● **EXERCISE DESCRIPTION**: Begin with the line containing "Where should I click to: Like" and copy each line exactly through the last line of the entries, inclusive.

● **DATA FOR REVIEW**:
- - -
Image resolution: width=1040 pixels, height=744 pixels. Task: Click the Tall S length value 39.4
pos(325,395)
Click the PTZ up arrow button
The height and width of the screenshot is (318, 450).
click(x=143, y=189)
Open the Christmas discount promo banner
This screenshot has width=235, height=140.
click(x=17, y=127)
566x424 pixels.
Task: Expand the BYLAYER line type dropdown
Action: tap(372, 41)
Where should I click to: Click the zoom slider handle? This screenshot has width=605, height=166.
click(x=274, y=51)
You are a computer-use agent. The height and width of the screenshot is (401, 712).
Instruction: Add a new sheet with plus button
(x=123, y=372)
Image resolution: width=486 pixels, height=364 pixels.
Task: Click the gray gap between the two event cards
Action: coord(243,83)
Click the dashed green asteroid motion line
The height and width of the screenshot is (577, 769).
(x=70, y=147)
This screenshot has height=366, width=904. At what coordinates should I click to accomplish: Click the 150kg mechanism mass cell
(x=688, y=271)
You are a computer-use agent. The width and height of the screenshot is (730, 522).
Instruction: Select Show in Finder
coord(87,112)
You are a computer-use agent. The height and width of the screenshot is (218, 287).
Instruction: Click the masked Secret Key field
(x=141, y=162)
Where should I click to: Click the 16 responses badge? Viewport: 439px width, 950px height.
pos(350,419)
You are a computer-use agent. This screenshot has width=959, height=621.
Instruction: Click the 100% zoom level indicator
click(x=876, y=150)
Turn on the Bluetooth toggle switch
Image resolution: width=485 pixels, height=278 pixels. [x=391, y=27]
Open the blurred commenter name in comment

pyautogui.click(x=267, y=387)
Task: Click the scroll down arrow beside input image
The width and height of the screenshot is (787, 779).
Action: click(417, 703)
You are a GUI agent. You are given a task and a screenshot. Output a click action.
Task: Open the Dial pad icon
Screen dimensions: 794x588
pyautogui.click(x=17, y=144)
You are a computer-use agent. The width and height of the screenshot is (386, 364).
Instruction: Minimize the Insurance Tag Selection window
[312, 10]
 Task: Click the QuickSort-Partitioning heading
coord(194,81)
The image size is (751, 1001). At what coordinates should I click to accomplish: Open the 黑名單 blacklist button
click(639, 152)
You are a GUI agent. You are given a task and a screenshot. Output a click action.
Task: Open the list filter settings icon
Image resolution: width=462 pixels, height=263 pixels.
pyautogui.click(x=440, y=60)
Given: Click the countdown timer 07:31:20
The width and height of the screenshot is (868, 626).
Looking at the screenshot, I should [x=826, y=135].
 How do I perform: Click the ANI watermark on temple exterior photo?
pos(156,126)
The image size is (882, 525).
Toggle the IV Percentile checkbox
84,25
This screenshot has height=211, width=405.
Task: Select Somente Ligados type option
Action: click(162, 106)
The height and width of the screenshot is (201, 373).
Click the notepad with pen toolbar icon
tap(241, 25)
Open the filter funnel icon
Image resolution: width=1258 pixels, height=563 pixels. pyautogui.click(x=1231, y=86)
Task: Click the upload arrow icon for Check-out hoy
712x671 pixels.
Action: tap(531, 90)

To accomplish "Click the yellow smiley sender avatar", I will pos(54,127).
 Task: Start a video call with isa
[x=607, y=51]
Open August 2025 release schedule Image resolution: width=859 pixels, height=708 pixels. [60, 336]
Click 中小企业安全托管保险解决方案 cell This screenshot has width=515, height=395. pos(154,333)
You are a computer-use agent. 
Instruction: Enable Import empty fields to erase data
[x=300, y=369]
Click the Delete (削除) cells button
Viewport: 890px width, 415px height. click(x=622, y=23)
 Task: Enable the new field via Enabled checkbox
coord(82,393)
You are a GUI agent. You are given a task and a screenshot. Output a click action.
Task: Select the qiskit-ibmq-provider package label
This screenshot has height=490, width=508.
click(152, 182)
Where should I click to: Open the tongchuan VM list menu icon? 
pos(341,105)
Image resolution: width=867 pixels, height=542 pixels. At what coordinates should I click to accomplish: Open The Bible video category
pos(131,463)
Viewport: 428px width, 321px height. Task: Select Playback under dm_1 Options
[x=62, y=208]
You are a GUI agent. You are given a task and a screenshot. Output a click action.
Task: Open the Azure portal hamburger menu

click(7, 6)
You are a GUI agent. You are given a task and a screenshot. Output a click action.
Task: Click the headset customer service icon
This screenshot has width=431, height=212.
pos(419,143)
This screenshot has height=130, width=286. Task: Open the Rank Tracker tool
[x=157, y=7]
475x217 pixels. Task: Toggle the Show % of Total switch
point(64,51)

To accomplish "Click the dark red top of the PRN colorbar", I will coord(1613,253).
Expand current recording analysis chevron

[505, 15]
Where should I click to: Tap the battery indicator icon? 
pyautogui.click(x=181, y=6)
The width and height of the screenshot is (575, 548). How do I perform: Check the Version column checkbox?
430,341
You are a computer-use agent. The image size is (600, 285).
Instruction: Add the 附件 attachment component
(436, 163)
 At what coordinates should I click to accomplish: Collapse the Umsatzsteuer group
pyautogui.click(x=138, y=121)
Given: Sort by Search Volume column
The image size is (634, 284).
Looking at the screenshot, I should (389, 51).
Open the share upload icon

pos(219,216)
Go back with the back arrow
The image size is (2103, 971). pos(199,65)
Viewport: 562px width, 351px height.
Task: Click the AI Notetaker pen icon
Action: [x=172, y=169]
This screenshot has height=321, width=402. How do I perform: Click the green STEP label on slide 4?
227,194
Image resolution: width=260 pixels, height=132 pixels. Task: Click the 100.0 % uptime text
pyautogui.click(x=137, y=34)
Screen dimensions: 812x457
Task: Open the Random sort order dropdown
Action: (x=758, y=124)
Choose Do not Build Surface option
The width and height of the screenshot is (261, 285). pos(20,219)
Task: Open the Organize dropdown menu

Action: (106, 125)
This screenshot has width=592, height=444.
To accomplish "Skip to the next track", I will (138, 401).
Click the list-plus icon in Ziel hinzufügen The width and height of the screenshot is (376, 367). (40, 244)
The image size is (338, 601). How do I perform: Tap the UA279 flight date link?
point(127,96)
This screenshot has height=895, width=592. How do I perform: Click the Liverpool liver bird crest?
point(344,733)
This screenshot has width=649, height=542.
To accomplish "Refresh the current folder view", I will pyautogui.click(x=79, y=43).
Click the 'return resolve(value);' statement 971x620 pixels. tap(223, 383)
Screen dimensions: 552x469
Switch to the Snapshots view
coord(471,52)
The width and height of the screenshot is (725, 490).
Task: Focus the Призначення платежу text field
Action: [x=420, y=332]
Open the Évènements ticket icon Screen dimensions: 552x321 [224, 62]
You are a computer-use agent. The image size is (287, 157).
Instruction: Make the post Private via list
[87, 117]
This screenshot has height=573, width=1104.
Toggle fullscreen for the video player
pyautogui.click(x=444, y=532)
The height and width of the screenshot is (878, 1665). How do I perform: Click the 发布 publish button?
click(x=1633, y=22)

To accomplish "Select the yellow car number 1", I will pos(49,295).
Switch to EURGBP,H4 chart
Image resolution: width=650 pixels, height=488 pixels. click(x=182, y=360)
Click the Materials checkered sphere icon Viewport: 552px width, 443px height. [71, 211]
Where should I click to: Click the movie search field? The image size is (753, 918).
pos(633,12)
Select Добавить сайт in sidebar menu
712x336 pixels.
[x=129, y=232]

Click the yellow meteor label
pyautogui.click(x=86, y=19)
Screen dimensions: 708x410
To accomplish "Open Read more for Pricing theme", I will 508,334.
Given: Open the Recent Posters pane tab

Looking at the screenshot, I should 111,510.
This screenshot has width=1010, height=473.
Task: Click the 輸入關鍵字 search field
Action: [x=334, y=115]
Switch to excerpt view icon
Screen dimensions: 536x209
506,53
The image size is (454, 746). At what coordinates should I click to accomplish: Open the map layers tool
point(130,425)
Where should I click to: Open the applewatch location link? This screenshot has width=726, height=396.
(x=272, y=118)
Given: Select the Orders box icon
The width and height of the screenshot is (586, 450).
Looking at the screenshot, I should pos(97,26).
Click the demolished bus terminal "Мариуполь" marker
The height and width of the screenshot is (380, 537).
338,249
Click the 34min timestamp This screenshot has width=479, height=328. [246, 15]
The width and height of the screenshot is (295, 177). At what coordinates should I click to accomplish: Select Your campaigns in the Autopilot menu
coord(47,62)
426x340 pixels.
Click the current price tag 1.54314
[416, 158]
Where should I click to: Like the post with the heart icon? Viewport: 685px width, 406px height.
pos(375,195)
- - -
● **SOLUTION TO THIS TASK**:
Where should I click to: Like the post with the heart icon? Viewport: 685px width, 406px height.
pos(375,195)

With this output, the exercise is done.